# SET TASK
Can you lay out all the items below as a JSON list of strings, one string per line, skipping blank lines and leaving the pictures out?

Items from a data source
------------------------------------------------------------

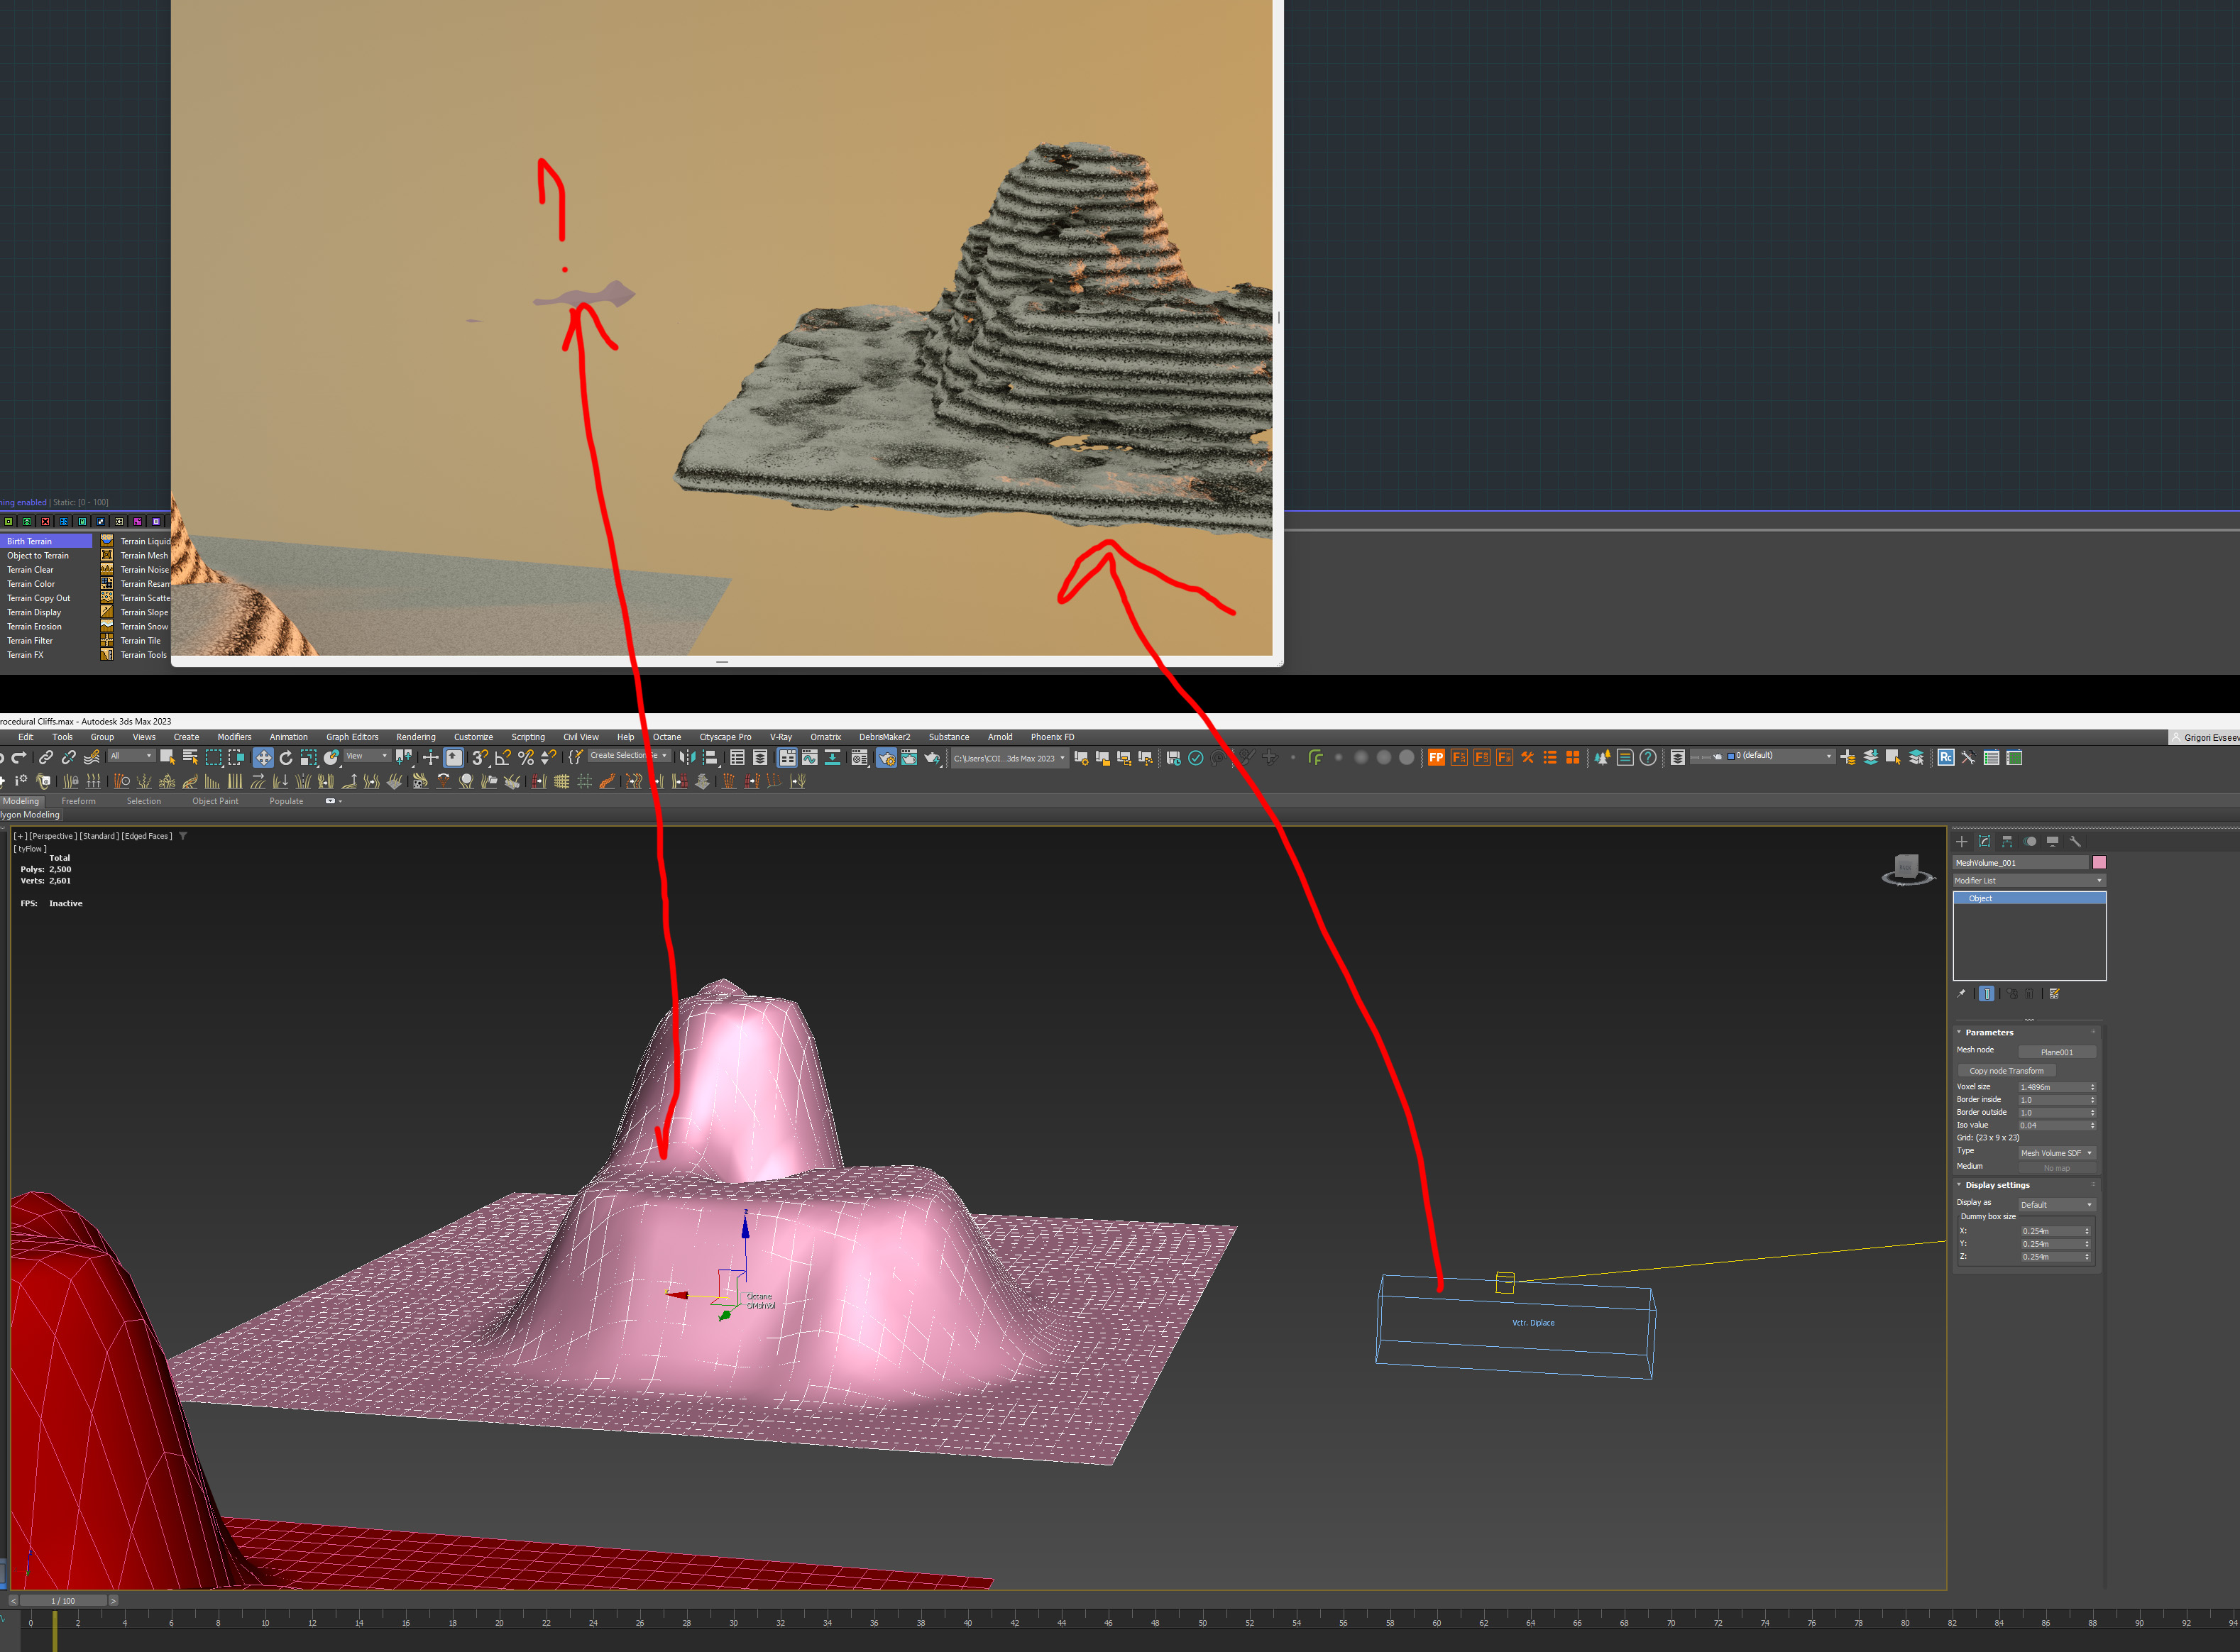Click the Copy node Transform button

point(2006,1071)
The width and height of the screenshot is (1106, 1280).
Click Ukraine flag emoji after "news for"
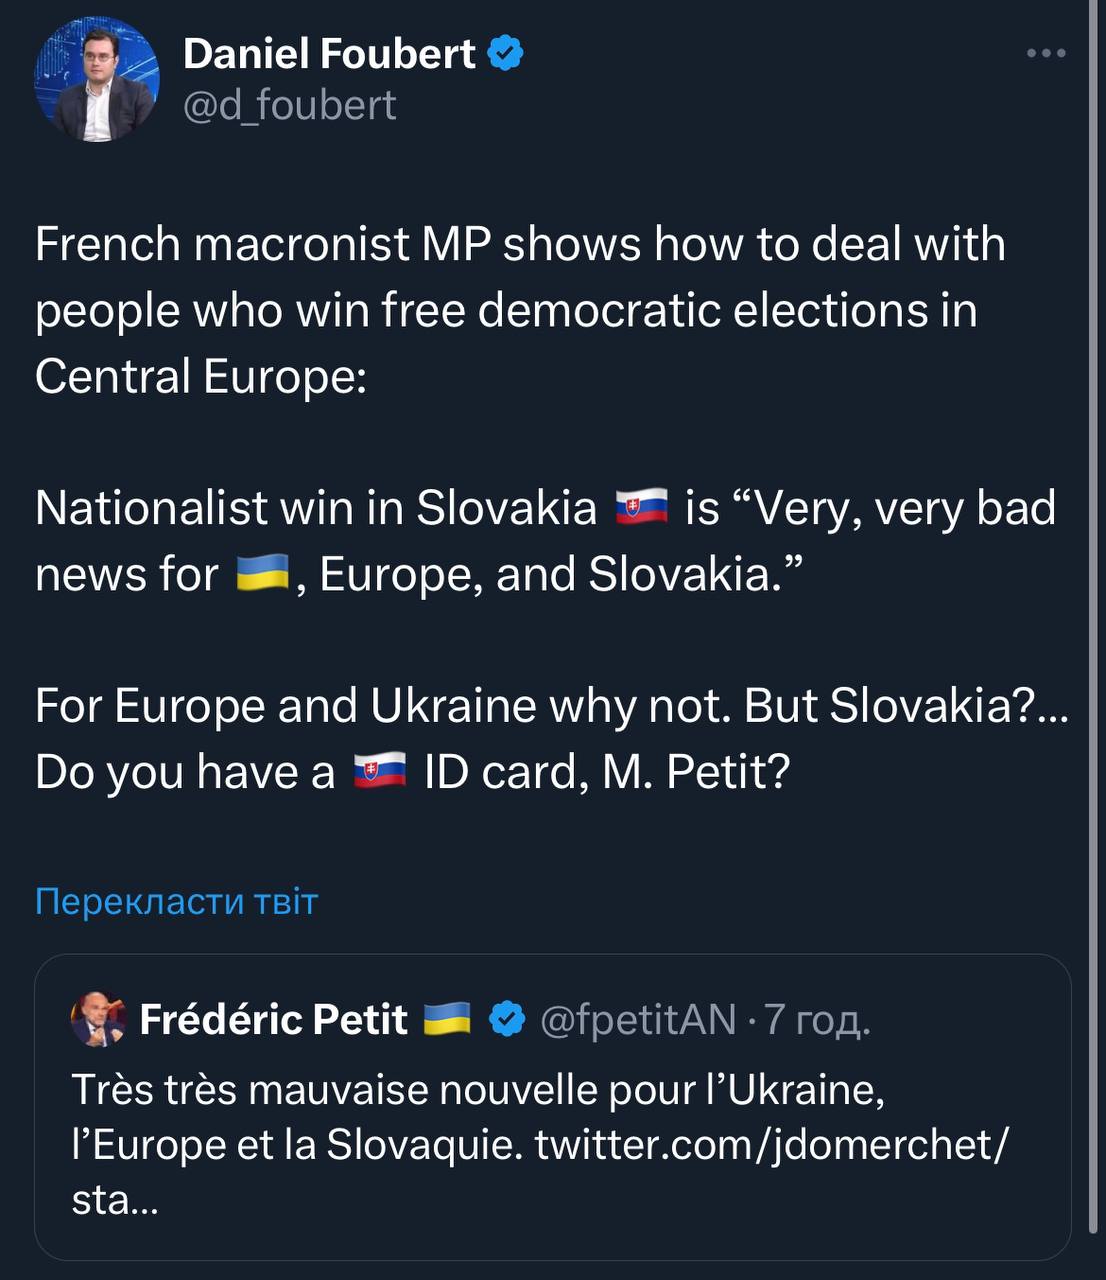(262, 574)
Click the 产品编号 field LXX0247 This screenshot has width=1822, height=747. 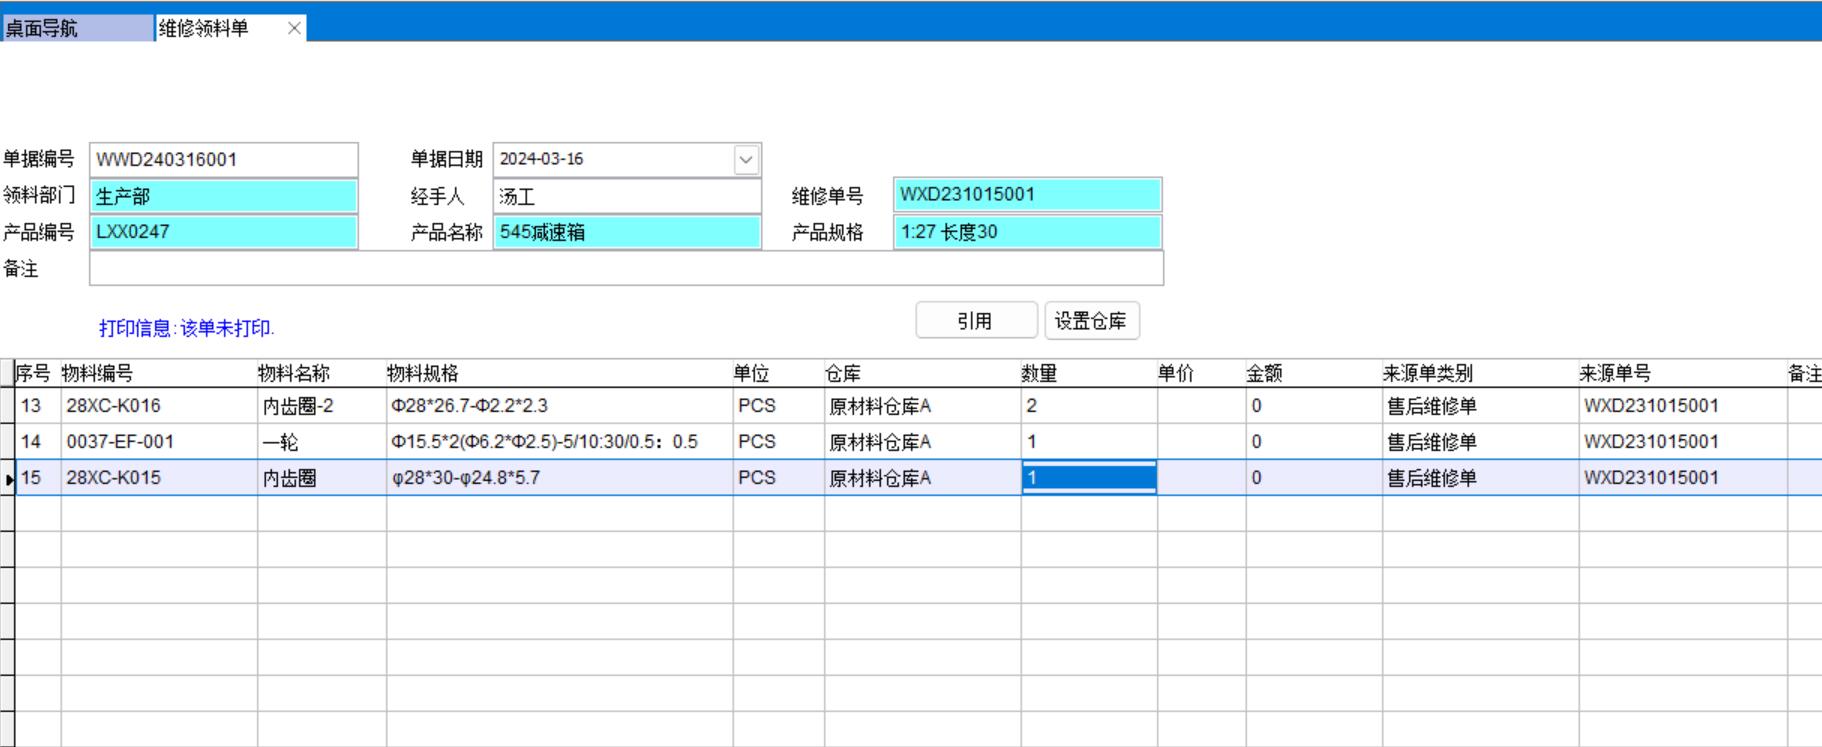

------------------------------------------------------------

# COMPLETED TASK
[
  "Click the Copy node Transform button",
  "point(2006,1071)",
  "The width and height of the screenshot is (1106, 1280).",
  "Click Ukraine flag emoji after \"news for\"",
  "(262, 574)",
  "Click the 产品编号 field LXX0247 This screenshot has width=1822, height=747. "
]